This comes as nations struggle to agree on how to limit the carbon emissions that warm the planet.

Global Temperatures Are Poised to Break Another Heat Record
A farmer scatters seeds in field in the village of El-Boghdadi, near Luxor, Egypt. (Photographer: Sima Diab/Bloomberg)

(Bloomberg) -- As nations struggle to agree on how to limit the carbon emissions that warm the planet, another year with record heat is firmly on the horizon.

The U.K.’s official forecaster is predicting that global average temperatures will be between 1.15 to 1.46 degrees Celsius above pre-industrial conditions between 2020 and 2024. That would most likely mean surpassing the annual heat record from four years ago.

The projections is yet more research that highlights the monumental task lawmakers around the world are facing and comes as the Australian wildfires are still raging. They have already pumped as much carbon dioxide into the air as all commercial aircraft emitted in 2018.
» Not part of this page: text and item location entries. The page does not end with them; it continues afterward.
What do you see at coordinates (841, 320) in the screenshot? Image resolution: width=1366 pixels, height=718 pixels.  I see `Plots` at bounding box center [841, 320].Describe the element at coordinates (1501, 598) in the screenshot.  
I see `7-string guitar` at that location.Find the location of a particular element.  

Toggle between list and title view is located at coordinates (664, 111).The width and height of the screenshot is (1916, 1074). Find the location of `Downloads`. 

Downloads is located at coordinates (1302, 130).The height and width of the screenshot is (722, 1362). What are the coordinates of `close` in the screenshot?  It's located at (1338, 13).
Global Temperatures Are Poised to Break Another Heat Record

Currently the world is grappling with how to limit global warming to 1.5 degrees Celsius, the most ambitious target in The Paris Agreement that will still see extreme weather events become the norm.

“The latest five-year forecast suggests continued warming, consistent with sustained high levels of greenhouse gases,” said Doug Smith, a Met Office fellow. “Uncertainties exist within the forecast, but most regions are expected to be warmer and forecast patterns suggest enhanced warming over land, especially northern parts of Europe, Asia and North America.”

The 1-degree Celsius warming increase already recorded since the start of the industrial revolution represents the quickest shift in the climate since the last ice age ended some 10,000 years ago.